Turismo predatório pode destruir o estado do Rio

Luiz Antonio Mello

Em entrevista a este jornal sábado passado, a prefeita de Saquarema, Manoela Peres (DEM) disse que o seu objetivo é tornar o turismo a principal fonte de receita do município. Para isso, ela pretende construir um mega parque urbano com 400 mil metros quadrados na área onde funcionou uma escola de aviação. Está sinalizando trilhas por áreas de reserva para estimular o ecoturismo, enfim, as intenções da prefeita são sadias e, de fato, podem tornar Saquarema um exemplo.

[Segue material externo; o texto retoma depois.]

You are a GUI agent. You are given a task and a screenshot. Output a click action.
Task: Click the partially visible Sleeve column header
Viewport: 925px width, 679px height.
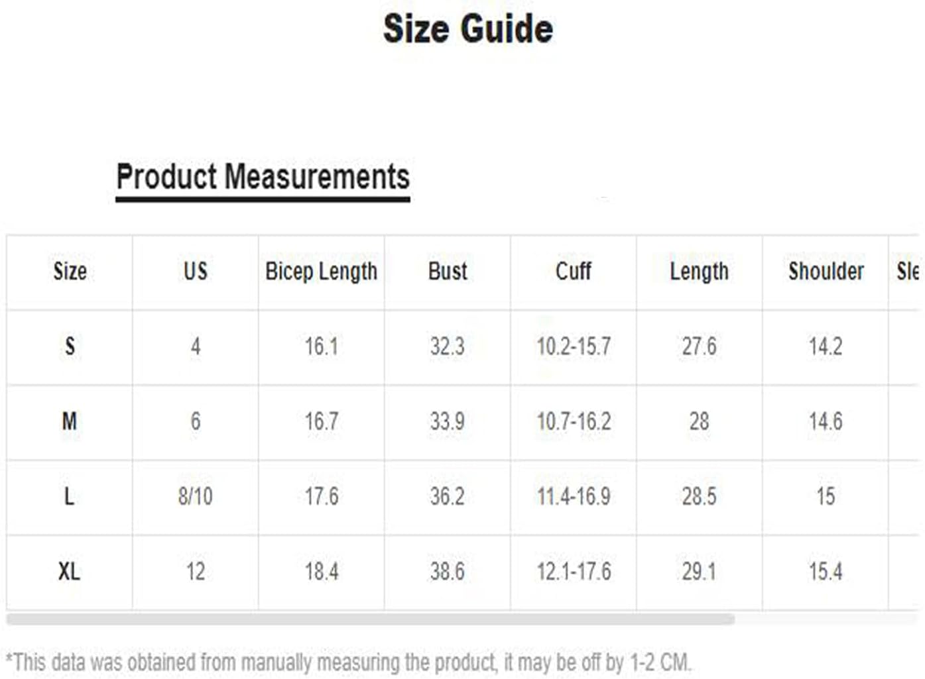pyautogui.click(x=907, y=272)
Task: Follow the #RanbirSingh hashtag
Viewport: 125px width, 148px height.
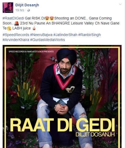Action: point(89,35)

Consciente, durante a entrevista a prefeita tocou no calcanhar de Aquiles de praticamente todas as cidades turísticas do estado do Rio: o turismo predatório, a principal chaga que conseguiu levar quase a ruína absoluta cidades do porte de Nova Iorque, nos anos 1970. Manoela conta que ônibus super lotados invadiam o município e as pessoas, sem educação, enchiam as praias de lixo, detonavam a vegetação e não deixavam nada na cidade. A prefeita disse que está realizando ações educativas para preservar a cidade.

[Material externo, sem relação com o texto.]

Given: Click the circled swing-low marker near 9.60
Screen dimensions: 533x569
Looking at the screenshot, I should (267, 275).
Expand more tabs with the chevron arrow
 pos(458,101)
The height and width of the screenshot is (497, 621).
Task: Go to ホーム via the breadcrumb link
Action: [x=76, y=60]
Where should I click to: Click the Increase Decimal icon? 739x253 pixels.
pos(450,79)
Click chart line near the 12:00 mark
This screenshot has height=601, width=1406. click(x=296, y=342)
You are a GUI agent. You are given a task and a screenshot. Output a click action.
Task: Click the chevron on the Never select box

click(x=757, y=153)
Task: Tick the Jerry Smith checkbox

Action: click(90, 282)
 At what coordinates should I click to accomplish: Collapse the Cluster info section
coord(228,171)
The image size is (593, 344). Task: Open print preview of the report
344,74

Infelizmente, prefeita, esses predadores só entendem a linguagem da punição. Ações educativas, está provado, entram por um ouvido e saem pelo outro. No caso de Saquarema a entrada de ônibus de turismo deveria ser limitada e a Guarda Municipal ganhar liberdade para multar e até expulsarou deteros meliantes que causam danos a cidade.

Se um cidadão, seja russo, cubano ou alemão, fizer mal a uma flor no Central Park, uma hora depois estará sentado na frente de um juiz que pode expulsá-lo. Conheço um brasileiro que foi deportado por estar pescando numa cidade americana onde era proibido. Foi da praia direto para o aeroporto. Democracia é defender o bem comum e aqueles carrinhos elétricos azuis com policiais circulando no maior parque da cidade estão ali para vigiar. Quem ousa cometer um mínimo delito, mesmo jogar um papel de bala no chão, vai ter que se entender com a Lei.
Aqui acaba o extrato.